_Requirement a:_ Say whether each statement below agrees with the definitions excerpt. Answer yes or no, and quote the deciding words of the excerpt exactly. (i) A notice of intent to deny a permit counts as a draft permit. (ii) A corrective action management unit into which remediation wastes are placed is a disposal facility. (iii) A drywell is completed below the water table.

_Page excerpt:_
BOARD NOTE: USEPA must also designate a CAMU until it grants this authority to the Agency. See the note following 35 Ill. Adm. Code 724.652.

 

“CWA” means the Clean Water Act (formerly referred to as the Federal Water Pollution Control Act or Federal Water Pollution Control Act Amendments of 1972), P.L. 92-500, as amended by P.L. 95-217 and P.L. 95-576; 33 USC 1251 et seq. (1996).

 

“Date of approval by USEPA of the Illinois UIC program” means March 3, 1984.

 

“Director” means the Director of the Illinois Environmental Protection Agency or the Director’s designee.

 

“Disposal” (RCRA) means the discharge, deposit, injection, dumping, spilling, leaking, or placing of any “hazardous waste” into or on any land or water so that such hazardous waste or any constituent of the waste may enter the environment or be emitted into the air or discharged into any waters, including groundwater.

 

“Disposal facility” (RCRA) means a facility or part of a facility at which “hazardous waste” is intentionally placed into or on the land or water, and at which hazardous waste will remain after closure. The term disposal facility does not include a corrective action management unit into which remediation wastes are placed.

 

“Draft permit” means a document prepared under 35 Ill. Adm. Code 705.141 indicating the Agency’s tentative decision to issue, deny, modify, terminate, or reissue a “permit”. A notice of intent to deny a permit, as discussed in 35 Ill. Adm. Code 705.141, is a type of “draft permit”. A denial of a request for modification, as discussed in 35 Ill. Adm. Code 705.128, is not a “draft permit”. A “proposed permit” is not a “draft permit”.

 

“Drywell” means a well, other than an improved sinkhole or subsurface fluid distribution system, that is completed above the water table so that its bottom and sides are typically dry, except when receiving fluids.

_Dataset excerpts:_
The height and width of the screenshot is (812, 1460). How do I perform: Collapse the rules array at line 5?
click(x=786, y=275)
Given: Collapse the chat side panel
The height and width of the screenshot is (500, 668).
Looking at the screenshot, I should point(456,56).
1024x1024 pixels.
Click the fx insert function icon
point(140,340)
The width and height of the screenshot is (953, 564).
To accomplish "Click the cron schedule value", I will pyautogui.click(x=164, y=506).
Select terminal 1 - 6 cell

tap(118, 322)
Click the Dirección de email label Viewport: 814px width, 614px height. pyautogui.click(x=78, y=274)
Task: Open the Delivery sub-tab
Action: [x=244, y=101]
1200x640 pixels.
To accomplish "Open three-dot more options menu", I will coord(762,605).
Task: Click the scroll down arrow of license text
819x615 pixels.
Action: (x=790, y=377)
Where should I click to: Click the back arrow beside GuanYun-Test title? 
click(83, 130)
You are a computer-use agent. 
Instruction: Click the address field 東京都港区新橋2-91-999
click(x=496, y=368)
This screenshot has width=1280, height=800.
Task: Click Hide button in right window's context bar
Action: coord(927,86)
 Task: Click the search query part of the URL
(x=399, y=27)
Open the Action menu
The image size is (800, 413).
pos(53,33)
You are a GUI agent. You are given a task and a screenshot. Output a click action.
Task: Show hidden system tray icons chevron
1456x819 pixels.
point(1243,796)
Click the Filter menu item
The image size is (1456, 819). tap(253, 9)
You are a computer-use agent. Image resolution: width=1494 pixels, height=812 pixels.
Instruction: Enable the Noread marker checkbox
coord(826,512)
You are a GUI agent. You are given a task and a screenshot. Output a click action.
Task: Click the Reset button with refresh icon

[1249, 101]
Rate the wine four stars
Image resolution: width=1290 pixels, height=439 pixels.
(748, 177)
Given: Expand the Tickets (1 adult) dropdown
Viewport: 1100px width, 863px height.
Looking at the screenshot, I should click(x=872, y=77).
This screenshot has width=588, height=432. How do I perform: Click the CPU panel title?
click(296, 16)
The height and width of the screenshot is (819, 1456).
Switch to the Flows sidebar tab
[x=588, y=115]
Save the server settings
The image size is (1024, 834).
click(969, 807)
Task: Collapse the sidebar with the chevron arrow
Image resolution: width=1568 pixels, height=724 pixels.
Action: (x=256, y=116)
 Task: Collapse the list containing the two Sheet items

_Requirement b:_ Transcribe the records word for word, starting at the line that contains "Where should I" and ending at the last line of the records, with both of those lines included.

_Exercise output a:_
(i) Yes: "A notice of intent to deny a permit, as discussed in 35 Ill. Adm. Code 705.141, is a type of “draft permit”."
(ii) No: "The term disposal facility does not include a corrective action management unit into which remediation wastes are placed."
(iii) No: "completed above the water table so that its bottom and sides are typically dry, except when receiving fluids."

_Exercise output b:_
Where should I click to: Click the back arrow beside GuanYun-Test title? 
click(83, 130)
You are a computer-use agent. 
Instruction: Click the address field 東京都港区新橋2-91-999
click(x=496, y=368)
This screenshot has width=1280, height=800.
Task: Click Hide button in right window's context bar
Action: coord(927,86)
 Task: Click the search query part of the URL
(x=399, y=27)
Open the Action menu
The image size is (800, 413).
pos(53,33)
You are a GUI agent. You are given a task and a screenshot. Output a click action.
Task: Show hidden system tray icons chevron
1456x819 pixels.
point(1243,796)
Click the Filter menu item
The image size is (1456, 819). tap(253, 9)
You are a computer-use agent. Image resolution: width=1494 pixels, height=812 pixels.
Instruction: Enable the Noread marker checkbox
coord(826,512)
You are a GUI agent. You are given a task and a screenshot. Output a click action.
Task: Click the Reset button with refresh icon

[1249, 101]
Rate the wine four stars
Image resolution: width=1290 pixels, height=439 pixels.
(748, 177)
Given: Expand the Tickets (1 adult) dropdown
Viewport: 1100px width, 863px height.
Looking at the screenshot, I should click(x=872, y=77).
This screenshot has width=588, height=432. How do I perform: Click the CPU panel title?
click(296, 16)
The height and width of the screenshot is (819, 1456).
Switch to the Flows sidebar tab
[x=588, y=115]
Save the server settings
The image size is (1024, 834).
click(969, 807)
Task: Collapse the sidebar with the chevron arrow
Image resolution: width=1568 pixels, height=724 pixels.
Action: (x=256, y=116)
 Task: Collapse the list containing the two Sheet items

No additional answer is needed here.